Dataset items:
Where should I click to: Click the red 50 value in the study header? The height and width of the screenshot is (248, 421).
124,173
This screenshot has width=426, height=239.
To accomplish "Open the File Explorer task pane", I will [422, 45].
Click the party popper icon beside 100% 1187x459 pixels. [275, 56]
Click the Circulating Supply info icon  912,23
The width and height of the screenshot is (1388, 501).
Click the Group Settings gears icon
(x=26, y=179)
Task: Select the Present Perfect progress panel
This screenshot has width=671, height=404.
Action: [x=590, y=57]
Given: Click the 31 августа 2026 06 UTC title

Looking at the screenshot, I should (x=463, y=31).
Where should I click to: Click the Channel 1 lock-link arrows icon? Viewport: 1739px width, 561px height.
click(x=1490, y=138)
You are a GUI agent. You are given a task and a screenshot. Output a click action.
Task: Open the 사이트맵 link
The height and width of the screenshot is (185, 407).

_What to produce_. Exactly as they appear above, write out all of the lines.

_Result of this task_.
Where should I click to: Click the red 50 value in the study header? The height and width of the screenshot is (248, 421).
124,173
This screenshot has width=426, height=239.
To accomplish "Open the File Explorer task pane", I will [422, 45].
Click the party popper icon beside 100% 1187x459 pixels. [275, 56]
Click the Circulating Supply info icon  912,23
The width and height of the screenshot is (1388, 501).
Click the Group Settings gears icon
(x=26, y=179)
Task: Select the Present Perfect progress panel
This screenshot has width=671, height=404.
Action: [x=590, y=57]
Given: Click the 31 августа 2026 06 UTC title

Looking at the screenshot, I should (x=463, y=31).
Where should I click to: Click the Channel 1 lock-link arrows icon? Viewport: 1739px width, 561px height.
click(x=1490, y=138)
You are a GUI agent. You are given a task and a screenshot. Output a click action.
Task: Open the 사이트맵 link
The height and width of the screenshot is (185, 407).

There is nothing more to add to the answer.